(EXERCISE):
Below is a listing. Output every line of it exactly.

(DATASET CONTENT):
######

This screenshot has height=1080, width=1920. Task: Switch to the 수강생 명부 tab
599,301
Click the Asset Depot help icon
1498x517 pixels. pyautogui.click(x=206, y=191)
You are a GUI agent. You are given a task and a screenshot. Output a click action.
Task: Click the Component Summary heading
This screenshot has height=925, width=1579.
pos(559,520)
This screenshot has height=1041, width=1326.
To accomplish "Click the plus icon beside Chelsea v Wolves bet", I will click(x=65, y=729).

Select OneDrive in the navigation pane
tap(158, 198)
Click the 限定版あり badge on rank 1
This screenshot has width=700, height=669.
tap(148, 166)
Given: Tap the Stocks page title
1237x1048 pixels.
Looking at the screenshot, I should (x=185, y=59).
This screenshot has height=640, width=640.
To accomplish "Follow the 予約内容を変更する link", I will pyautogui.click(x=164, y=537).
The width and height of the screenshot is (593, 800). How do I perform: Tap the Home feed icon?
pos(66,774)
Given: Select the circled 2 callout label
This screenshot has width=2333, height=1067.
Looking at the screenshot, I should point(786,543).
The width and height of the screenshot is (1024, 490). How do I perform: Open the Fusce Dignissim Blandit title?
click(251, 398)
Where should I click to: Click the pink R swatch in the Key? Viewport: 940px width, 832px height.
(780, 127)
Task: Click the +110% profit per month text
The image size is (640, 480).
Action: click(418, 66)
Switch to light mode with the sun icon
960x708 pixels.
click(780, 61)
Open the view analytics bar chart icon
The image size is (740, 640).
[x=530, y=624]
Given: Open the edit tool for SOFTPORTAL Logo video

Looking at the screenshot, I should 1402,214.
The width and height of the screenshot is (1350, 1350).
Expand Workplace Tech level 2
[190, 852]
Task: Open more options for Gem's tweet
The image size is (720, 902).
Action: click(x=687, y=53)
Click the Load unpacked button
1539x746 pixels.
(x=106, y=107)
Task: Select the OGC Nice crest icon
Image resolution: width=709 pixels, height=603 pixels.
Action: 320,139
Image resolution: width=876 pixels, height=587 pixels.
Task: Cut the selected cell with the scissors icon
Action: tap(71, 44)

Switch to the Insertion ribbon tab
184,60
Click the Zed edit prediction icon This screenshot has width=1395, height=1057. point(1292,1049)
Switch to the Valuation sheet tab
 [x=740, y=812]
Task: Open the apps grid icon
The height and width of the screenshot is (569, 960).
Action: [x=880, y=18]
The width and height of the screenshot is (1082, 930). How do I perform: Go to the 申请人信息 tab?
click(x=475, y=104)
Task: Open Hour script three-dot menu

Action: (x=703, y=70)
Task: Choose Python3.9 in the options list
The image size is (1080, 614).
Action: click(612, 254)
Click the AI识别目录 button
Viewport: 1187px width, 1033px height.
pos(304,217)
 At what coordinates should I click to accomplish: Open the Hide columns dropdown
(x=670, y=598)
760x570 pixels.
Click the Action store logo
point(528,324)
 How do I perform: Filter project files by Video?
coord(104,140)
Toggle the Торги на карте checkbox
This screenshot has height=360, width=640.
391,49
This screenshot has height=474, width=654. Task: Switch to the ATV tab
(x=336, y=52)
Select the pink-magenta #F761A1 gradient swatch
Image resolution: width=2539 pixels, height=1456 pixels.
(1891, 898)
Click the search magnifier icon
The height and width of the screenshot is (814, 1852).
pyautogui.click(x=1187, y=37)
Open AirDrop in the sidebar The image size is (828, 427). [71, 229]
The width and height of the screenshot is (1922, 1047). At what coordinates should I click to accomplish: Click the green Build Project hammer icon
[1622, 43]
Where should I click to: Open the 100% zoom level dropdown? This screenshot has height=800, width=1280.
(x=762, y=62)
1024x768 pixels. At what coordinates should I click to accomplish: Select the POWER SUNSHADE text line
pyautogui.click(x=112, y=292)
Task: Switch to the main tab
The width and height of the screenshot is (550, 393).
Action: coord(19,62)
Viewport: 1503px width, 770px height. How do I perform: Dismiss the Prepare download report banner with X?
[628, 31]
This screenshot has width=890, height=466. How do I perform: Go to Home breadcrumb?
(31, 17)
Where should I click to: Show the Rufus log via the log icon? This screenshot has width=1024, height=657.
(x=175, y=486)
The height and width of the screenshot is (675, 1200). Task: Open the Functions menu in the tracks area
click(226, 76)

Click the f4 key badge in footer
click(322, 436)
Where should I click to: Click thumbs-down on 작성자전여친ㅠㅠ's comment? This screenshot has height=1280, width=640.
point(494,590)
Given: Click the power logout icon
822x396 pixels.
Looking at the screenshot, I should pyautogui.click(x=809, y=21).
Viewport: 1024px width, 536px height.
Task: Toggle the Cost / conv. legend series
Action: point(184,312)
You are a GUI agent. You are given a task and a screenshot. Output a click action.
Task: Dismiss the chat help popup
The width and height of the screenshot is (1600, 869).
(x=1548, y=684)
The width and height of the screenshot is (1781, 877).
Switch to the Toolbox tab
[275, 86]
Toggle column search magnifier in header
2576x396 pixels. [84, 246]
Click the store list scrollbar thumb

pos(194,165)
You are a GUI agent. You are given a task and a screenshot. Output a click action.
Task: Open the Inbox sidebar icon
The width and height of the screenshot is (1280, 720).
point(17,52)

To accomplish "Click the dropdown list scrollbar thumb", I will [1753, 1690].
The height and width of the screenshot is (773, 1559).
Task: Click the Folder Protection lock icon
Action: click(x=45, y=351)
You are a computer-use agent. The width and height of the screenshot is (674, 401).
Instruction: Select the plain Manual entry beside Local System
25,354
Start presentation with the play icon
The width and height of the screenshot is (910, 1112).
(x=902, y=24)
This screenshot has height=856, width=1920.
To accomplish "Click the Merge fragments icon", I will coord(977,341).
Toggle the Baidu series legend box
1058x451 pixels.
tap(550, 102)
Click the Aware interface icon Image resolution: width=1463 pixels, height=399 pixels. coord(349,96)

######

(FINISHED EXERCISE):
This screenshot has height=1080, width=1920. Task: Switch to the 수강생 명부 tab
599,301
Click the Asset Depot help icon
1498x517 pixels. pyautogui.click(x=206, y=191)
You are a GUI agent. You are given a task and a screenshot. Output a click action.
Task: Click the Component Summary heading
This screenshot has height=925, width=1579.
pos(559,520)
This screenshot has height=1041, width=1326.
To accomplish "Click the plus icon beside Chelsea v Wolves bet", I will click(x=65, y=729).

Select OneDrive in the navigation pane
tap(158, 198)
Click the 限定版あり badge on rank 1
This screenshot has width=700, height=669.
tap(148, 166)
Given: Tap the Stocks page title
1237x1048 pixels.
Looking at the screenshot, I should (x=185, y=59).
This screenshot has height=640, width=640.
To accomplish "Follow the 予約内容を変更する link", I will pyautogui.click(x=164, y=537).
The width and height of the screenshot is (593, 800). How do I perform: Tap the Home feed icon?
pos(66,774)
Given: Select the circled 2 callout label
This screenshot has width=2333, height=1067.
Looking at the screenshot, I should point(786,543).
The width and height of the screenshot is (1024, 490). How do I perform: Open the Fusce Dignissim Blandit title?
click(251, 398)
Where should I click to: Click the pink R swatch in the Key? Viewport: 940px width, 832px height.
(780, 127)
Task: Click the +110% profit per month text
The image size is (640, 480).
Action: click(418, 66)
Switch to light mode with the sun icon
960x708 pixels.
click(780, 61)
Open the view analytics bar chart icon
The image size is (740, 640).
[x=530, y=624]
Given: Open the edit tool for SOFTPORTAL Logo video

Looking at the screenshot, I should 1402,214.
The width and height of the screenshot is (1350, 1350).
Expand Workplace Tech level 2
[190, 852]
Task: Open more options for Gem's tweet
The image size is (720, 902).
Action: click(x=687, y=53)
Click the Load unpacked button
1539x746 pixels.
(x=106, y=107)
Task: Select the OGC Nice crest icon
Image resolution: width=709 pixels, height=603 pixels.
Action: 320,139
Image resolution: width=876 pixels, height=587 pixels.
Task: Cut the selected cell with the scissors icon
Action: tap(71, 44)

Switch to the Insertion ribbon tab
184,60
Click the Zed edit prediction icon This screenshot has width=1395, height=1057. point(1292,1049)
Switch to the Valuation sheet tab
 [x=740, y=812]
Task: Open the apps grid icon
The height and width of the screenshot is (569, 960).
Action: [x=880, y=18]
The width and height of the screenshot is (1082, 930). How do I perform: Go to the 申请人信息 tab?
click(x=475, y=104)
Task: Open Hour script three-dot menu

Action: (x=703, y=70)
Task: Choose Python3.9 in the options list
The image size is (1080, 614).
Action: click(612, 254)
Click the AI识别目录 button
Viewport: 1187px width, 1033px height.
pos(304,217)
 At what coordinates should I click to accomplish: Open the Hide columns dropdown
(x=670, y=598)
760x570 pixels.
Click the Action store logo
point(528,324)
 How do I perform: Filter project files by Video?
coord(104,140)
Toggle the Торги на карте checkbox
This screenshot has height=360, width=640.
391,49
This screenshot has height=474, width=654. Task: Switch to the ATV tab
(x=336, y=52)
Select the pink-magenta #F761A1 gradient swatch
Image resolution: width=2539 pixels, height=1456 pixels.
(1891, 898)
Click the search magnifier icon
The height and width of the screenshot is (814, 1852).
pyautogui.click(x=1187, y=37)
Open AirDrop in the sidebar The image size is (828, 427). [71, 229]
The width and height of the screenshot is (1922, 1047). At what coordinates should I click to accomplish: Click the green Build Project hammer icon
[1622, 43]
Where should I click to: Open the 100% zoom level dropdown? This screenshot has height=800, width=1280.
(x=762, y=62)
1024x768 pixels. At what coordinates should I click to accomplish: Select the POWER SUNSHADE text line
pyautogui.click(x=112, y=292)
Task: Switch to the main tab
The width and height of the screenshot is (550, 393).
Action: coord(19,62)
Viewport: 1503px width, 770px height. How do I perform: Dismiss the Prepare download report banner with X?
[628, 31]
This screenshot has width=890, height=466. How do I perform: Go to Home breadcrumb?
(31, 17)
Where should I click to: Show the Rufus log via the log icon? This screenshot has width=1024, height=657.
(x=175, y=486)
The height and width of the screenshot is (675, 1200). Task: Open the Functions menu in the tracks area
click(226, 76)

Click the f4 key badge in footer
click(322, 436)
Where should I click to: Click thumbs-down on 작성자전여친ㅠㅠ's comment? This screenshot has height=1280, width=640.
point(494,590)
Given: Click the power logout icon
822x396 pixels.
Looking at the screenshot, I should pyautogui.click(x=809, y=21).
Viewport: 1024px width, 536px height.
Task: Toggle the Cost / conv. legend series
Action: point(184,312)
You are a GUI agent. You are given a task and a screenshot. Output a click action.
Task: Dismiss the chat help popup
The width and height of the screenshot is (1600, 869).
(x=1548, y=684)
The width and height of the screenshot is (1781, 877).
Switch to the Toolbox tab
[275, 86]
Toggle column search magnifier in header
2576x396 pixels. [84, 246]
Click the store list scrollbar thumb

pos(194,165)
You are a GUI agent. You are given a task and a screenshot. Output a click action.
Task: Open the Inbox sidebar icon
The width and height of the screenshot is (1280, 720).
point(17,52)

To accomplish "Click the dropdown list scrollbar thumb", I will [1753, 1690].
The height and width of the screenshot is (773, 1559).
Task: Click the Folder Protection lock icon
Action: click(x=45, y=351)
You are a computer-use agent. The width and height of the screenshot is (674, 401).
Instruction: Select the plain Manual entry beside Local System
25,354
Start presentation with the play icon
The width and height of the screenshot is (910, 1112).
(x=902, y=24)
This screenshot has height=856, width=1920.
To accomplish "Click the Merge fragments icon", I will coord(977,341).
Toggle the Baidu series legend box
1058x451 pixels.
tap(550, 102)
Click the Aware interface icon Image resolution: width=1463 pixels, height=399 pixels. coord(349,96)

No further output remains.